Tissue distribution and developmental profiles of immunoreactive αB crystallin in the rat determined with a sensitive immunoassay system

Abstract

In order to determine the quantitative distribution of alpha B crystallin (alpha B) in non-lenticular tissues, we have established a sensitive immunoassay system for specific measurement of alpha B. Antisera were raised in rabbits by injecting alpha B purified from bovine lenses, or C-terminal decapeptide (KPAVTAAPKK) of alpha B (alpha Bpep). The antibodies to alpha B and alpha Bpep were purified by the use of alpha B-coupled Sepharose column. The F(ab')2 fragments of antibody IgG to alpha B were immobilized on polystyrene balls and the Fab' fragments of antibody IgG to alpha Bpep were labeled with beta-D-galactosidase from Escherichia coli. The sandwich-type enzyme immunoassay consisted of the above two antibodies was sensitive, and the minimum detection limit of the assay was 10 pg alpha B without any crossreactivity with alpha A. By using the assay method, it is revealed that the alpha B was distributed in most of the tissues examined.

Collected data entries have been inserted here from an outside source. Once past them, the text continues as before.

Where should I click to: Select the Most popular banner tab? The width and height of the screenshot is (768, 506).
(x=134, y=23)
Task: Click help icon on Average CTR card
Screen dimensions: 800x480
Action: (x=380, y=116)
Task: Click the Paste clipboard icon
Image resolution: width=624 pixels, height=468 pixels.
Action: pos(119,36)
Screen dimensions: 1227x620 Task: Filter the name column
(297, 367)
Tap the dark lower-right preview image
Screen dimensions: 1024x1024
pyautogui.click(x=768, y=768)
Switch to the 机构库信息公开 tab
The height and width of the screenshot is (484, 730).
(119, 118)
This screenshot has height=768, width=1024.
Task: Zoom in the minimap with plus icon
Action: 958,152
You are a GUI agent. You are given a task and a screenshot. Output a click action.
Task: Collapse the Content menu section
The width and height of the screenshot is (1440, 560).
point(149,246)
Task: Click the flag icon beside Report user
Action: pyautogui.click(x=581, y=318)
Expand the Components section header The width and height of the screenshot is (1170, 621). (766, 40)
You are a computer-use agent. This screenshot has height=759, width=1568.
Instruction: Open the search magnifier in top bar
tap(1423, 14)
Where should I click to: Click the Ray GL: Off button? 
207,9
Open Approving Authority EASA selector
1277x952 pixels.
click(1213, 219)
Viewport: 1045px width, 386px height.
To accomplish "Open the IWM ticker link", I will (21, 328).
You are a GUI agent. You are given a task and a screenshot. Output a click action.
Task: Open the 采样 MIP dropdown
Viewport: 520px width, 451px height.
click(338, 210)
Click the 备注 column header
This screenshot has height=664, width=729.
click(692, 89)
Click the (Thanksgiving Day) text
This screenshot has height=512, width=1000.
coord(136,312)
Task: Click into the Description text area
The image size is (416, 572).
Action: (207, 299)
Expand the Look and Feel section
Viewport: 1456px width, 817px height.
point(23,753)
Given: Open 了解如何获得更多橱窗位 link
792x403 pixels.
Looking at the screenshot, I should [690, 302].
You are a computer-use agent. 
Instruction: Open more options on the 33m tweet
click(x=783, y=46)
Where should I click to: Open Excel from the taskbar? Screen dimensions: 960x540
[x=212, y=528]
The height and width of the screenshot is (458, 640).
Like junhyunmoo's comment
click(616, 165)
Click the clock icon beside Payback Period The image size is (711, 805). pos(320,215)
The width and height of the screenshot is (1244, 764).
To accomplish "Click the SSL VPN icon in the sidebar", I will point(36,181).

Among the non-lenticular tissues, alpha B was present at high levels in the heart and striated muscles, especially in the soleus muscle, and kidney. High levels of alpha B in the muscle tissues were also seen in various animals. Developmental increases of alpha B in rat muscle tissues and kidney were observed from 16 days of gestational age to 1 or 5 weeks of postnatal age. In contrast, the alpha B in the brain kept a low level during the same period. After 5 weeks of age, alpha B concentrations in the brain increased sharply, reaching the adult levels at 9 weeks of age. Immunohistochemical staining with anti-alpha Bpep revealed that alpha B was positive not only in glial cells, in the central nervous tissues, but also in some neurons of spinal cord, brainstem, hippocampus, and olfactory bulb. Spermatocytes in the testis were also immunopositive for alpha B.